January 5, 2021

Maternal care on the global stage and a closer look at hyponatraemia in the UK

As I was flicking through the pages of one of the latest issues of the British Medical Journal over my breakfast recently, I stumbled across an article comparing the quality of maternal healthcare across some of the richest countries in the world. I suppose it didn’t surprise me that, of these nations, the US was the most dangerous place to have a baby. However it did surprise me that the UK did not fare as well as I expected.

The study by the Commonwealth Fund reveals that in the US 17.4 women die in childbirth per 100,000 live births. In the UK the figure is 6.5.

The complete line up is as follows:

Country Maternal deaths per 100 000 live births
US 17.4
France 8.7
Canada 8.6
UK 6.5
Australia 4.8
Switzerland 4.6
Sweden 4.3
Germany 3.2
Netherlands 3
Norway 1.8
New Zealand 1.7

The BMJ article, ‘US lags behind other rich nations in maternal healthcare’ highlighted a number of factors that may contribute to the high mortality rate in the US, including:

  1. A lack of universal healthcare (a woman’s access to healthcare may vary enormously across different states and depending on her insurance);
  2. Less involvement by midwives (in the US the supply of midwives is so low that many women cannot find one); and
  3. Inadequate postpartum care (more than half of pregnancy related deaths in the US occur after delivery and yet the US is alone in not guaranteeing a least one visit by a nurse or midwife within a week of birth).

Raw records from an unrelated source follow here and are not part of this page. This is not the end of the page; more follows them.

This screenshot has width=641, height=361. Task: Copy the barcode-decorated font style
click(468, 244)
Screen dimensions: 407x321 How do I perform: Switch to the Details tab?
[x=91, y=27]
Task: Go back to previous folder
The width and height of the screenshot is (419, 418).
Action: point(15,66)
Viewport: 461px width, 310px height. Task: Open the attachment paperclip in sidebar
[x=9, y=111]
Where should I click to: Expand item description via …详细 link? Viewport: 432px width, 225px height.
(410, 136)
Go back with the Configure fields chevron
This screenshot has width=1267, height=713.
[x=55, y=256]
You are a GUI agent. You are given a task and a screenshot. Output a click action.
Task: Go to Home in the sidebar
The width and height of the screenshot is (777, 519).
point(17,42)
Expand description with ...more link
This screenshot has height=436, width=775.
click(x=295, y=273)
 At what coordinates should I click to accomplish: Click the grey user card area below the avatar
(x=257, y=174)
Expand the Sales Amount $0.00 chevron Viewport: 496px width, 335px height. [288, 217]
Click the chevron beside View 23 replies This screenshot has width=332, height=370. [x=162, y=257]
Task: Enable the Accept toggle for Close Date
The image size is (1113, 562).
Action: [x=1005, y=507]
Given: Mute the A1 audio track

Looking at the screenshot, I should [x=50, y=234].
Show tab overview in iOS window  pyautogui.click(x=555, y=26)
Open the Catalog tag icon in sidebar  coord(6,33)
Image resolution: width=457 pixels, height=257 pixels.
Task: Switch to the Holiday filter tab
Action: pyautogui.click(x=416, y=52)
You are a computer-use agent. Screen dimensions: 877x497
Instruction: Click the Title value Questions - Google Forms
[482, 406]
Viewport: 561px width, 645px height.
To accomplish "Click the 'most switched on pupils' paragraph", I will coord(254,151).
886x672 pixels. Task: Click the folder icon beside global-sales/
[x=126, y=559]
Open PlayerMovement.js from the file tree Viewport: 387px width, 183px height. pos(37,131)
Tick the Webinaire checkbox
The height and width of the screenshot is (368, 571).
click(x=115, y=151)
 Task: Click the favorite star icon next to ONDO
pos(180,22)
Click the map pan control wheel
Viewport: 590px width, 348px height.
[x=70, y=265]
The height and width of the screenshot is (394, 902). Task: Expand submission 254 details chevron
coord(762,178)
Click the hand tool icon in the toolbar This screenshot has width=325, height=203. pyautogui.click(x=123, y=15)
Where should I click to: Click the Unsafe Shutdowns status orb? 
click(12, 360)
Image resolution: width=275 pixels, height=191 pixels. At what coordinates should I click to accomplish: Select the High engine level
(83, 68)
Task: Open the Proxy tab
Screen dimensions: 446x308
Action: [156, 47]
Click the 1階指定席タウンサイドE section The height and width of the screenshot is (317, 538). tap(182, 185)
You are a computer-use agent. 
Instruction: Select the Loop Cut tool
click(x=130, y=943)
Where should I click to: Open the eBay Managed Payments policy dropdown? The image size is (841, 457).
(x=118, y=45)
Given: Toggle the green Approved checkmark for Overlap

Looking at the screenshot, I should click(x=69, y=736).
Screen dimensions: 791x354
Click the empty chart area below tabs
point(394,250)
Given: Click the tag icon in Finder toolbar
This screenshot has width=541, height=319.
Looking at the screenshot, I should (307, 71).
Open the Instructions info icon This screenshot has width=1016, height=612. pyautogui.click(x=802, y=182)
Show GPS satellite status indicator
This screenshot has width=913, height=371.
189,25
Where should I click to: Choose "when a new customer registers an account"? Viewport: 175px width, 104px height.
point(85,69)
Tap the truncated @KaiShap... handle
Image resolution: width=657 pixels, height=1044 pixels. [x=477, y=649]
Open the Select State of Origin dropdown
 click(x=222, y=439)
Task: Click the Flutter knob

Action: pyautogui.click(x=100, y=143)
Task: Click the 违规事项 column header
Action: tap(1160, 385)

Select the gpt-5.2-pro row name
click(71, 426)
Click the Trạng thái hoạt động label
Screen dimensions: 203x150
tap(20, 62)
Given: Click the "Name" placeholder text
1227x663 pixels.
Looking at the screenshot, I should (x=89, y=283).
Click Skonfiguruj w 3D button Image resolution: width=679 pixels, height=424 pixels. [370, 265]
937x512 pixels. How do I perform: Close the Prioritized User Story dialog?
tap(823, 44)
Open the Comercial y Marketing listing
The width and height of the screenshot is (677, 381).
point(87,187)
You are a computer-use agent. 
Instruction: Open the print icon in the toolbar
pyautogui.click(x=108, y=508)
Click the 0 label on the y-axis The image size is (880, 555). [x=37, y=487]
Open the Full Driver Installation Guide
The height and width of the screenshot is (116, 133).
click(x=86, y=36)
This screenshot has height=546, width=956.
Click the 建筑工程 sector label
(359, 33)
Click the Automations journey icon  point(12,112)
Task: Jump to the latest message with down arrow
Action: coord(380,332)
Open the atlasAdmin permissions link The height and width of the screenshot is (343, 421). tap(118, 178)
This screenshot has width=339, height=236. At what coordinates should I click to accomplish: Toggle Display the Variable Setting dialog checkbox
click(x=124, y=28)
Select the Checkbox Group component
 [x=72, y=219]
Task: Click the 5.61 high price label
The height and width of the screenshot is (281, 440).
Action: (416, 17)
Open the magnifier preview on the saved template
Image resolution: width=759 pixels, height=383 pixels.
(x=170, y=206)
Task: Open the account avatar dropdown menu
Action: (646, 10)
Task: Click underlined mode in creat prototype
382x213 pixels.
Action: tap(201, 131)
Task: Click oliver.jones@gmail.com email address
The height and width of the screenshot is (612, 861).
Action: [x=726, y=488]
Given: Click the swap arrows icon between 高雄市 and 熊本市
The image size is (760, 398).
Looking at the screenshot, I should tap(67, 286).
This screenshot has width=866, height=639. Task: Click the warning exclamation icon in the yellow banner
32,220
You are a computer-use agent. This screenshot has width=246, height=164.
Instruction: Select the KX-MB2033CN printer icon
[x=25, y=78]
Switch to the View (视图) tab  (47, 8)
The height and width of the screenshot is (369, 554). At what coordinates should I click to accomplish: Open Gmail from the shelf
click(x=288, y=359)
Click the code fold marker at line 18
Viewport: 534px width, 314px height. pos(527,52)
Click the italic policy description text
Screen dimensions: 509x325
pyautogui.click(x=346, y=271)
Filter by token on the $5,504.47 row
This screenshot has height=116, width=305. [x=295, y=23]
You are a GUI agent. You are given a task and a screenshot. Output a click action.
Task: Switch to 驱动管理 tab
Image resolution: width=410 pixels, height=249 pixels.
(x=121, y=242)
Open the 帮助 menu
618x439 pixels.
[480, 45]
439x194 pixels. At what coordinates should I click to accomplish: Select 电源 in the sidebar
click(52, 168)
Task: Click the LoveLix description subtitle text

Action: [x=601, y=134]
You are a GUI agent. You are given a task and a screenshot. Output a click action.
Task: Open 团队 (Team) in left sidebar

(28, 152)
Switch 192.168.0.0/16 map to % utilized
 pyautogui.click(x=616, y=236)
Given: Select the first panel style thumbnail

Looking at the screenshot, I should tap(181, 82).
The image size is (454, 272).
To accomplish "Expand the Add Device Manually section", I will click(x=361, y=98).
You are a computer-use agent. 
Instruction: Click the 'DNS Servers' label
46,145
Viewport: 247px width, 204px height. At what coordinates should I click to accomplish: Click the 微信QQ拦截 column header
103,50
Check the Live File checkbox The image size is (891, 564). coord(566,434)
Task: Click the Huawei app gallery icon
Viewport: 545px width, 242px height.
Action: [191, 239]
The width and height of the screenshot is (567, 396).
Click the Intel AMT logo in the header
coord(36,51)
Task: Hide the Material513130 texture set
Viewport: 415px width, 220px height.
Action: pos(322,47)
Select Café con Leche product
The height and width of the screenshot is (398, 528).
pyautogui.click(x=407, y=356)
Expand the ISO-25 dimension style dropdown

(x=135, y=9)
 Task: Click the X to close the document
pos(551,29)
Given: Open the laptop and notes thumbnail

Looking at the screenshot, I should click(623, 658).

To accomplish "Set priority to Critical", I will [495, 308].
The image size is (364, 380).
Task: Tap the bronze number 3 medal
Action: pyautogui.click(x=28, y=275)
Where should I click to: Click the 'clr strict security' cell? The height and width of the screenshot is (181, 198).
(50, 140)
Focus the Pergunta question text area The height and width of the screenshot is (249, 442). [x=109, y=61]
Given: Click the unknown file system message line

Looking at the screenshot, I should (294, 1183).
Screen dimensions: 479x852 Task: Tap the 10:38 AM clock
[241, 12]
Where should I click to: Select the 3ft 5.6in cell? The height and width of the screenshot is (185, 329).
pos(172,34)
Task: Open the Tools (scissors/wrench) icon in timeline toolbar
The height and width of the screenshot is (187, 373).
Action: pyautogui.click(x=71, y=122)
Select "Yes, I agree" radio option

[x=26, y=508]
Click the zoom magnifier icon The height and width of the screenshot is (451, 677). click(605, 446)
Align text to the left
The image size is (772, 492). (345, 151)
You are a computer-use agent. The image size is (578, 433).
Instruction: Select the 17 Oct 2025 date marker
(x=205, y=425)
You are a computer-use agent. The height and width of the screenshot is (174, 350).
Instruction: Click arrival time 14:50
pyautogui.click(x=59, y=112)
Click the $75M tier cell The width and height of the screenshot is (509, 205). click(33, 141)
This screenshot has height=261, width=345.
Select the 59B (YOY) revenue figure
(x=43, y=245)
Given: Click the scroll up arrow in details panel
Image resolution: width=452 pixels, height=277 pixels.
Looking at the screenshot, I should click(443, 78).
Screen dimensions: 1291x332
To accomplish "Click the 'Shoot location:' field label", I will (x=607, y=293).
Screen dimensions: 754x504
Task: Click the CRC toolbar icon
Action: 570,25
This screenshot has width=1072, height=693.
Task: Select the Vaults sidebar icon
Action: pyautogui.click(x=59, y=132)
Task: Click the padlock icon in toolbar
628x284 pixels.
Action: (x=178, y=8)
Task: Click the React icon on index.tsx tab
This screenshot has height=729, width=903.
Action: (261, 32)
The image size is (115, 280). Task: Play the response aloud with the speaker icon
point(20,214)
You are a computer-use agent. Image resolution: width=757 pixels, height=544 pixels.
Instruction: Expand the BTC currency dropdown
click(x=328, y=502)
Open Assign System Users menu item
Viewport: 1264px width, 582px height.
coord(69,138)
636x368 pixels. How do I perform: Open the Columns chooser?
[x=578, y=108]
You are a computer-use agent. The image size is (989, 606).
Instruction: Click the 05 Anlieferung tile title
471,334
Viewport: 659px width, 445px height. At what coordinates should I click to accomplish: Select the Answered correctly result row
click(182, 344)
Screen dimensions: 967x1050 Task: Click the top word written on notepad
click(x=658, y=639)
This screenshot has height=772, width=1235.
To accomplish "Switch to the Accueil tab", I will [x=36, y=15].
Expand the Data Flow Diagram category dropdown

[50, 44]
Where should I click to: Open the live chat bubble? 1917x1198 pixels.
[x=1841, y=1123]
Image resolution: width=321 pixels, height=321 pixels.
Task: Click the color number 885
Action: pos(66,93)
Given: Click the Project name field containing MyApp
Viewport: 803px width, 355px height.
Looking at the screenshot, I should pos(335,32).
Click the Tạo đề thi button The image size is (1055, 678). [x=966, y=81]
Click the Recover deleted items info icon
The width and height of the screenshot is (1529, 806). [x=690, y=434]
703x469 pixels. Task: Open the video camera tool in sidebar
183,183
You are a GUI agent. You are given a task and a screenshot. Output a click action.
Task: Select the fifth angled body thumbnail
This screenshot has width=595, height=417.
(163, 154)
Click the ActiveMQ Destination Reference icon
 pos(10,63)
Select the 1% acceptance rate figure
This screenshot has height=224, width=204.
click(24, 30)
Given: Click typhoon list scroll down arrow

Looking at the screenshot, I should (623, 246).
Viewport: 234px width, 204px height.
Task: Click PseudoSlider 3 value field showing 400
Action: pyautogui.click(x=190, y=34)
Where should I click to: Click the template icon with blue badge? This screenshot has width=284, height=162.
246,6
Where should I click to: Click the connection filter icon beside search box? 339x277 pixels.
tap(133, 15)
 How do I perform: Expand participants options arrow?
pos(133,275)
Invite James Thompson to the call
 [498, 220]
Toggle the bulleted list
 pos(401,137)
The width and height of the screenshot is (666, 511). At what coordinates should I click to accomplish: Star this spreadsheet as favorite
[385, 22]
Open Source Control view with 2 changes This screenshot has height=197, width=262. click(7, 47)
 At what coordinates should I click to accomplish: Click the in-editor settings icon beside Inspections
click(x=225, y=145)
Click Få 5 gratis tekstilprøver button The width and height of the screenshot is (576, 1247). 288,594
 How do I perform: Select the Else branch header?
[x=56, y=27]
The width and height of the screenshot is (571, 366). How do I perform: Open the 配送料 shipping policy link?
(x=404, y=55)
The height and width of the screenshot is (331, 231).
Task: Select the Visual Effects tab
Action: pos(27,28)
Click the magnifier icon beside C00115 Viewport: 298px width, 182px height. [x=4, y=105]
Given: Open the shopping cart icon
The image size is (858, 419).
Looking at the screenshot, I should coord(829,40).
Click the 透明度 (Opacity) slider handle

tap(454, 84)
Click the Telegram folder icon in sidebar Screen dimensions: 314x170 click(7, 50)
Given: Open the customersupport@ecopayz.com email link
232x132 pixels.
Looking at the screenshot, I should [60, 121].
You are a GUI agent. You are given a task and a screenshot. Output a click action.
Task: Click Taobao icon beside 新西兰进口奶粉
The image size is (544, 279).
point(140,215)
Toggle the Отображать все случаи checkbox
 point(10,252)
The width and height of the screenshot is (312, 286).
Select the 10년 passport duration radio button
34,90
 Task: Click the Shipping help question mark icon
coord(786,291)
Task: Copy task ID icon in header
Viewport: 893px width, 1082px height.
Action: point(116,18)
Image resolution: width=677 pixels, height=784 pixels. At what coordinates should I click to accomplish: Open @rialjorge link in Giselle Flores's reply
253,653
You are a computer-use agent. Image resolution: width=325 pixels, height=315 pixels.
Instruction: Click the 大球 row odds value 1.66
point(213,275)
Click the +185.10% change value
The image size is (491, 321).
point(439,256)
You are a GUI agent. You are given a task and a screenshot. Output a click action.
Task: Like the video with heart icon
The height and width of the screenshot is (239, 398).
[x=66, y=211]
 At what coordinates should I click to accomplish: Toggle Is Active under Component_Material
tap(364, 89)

This article made me reflect on the situation in the UK, particularly following the introduction of the NHS Early Notification Scheme (ENS).

The Early Notification Scheme

The ENS is a national programme for the early reporting of babies born with a potential severe brain injury following delivery at term, with the ultimate aim of driving up the quality of maternal and neonatal care.

The most recent ENS progress report highlights a number of issues that regularly impact on maternal and neonatal outcomes, such as a delay in delivering babies showing heart rate abnormalities. But the report did reveal one emerging and unexpected theme: the surprising impact that hyponatraemia (low sodium) is having on mothers and babies alike.

What is Hyponatraemia?

Hyponatraemia describes low blood sodium levels which can occur when a person takes on more fluid of low sodium content than they can excrete, leading to dilution of the blood and a fall in sodium concentration.

Women in labour are particularly vulnerable to hyponatraemia and this is thought to be due to an impaired ability to excrete water in the third trimester; exposure to the anti-diuretic effect of the hormone oxytocin which is responsible for uterine contractions; and the administration of large volumes of fluids used to deliver drugs that are used in the induction of labour.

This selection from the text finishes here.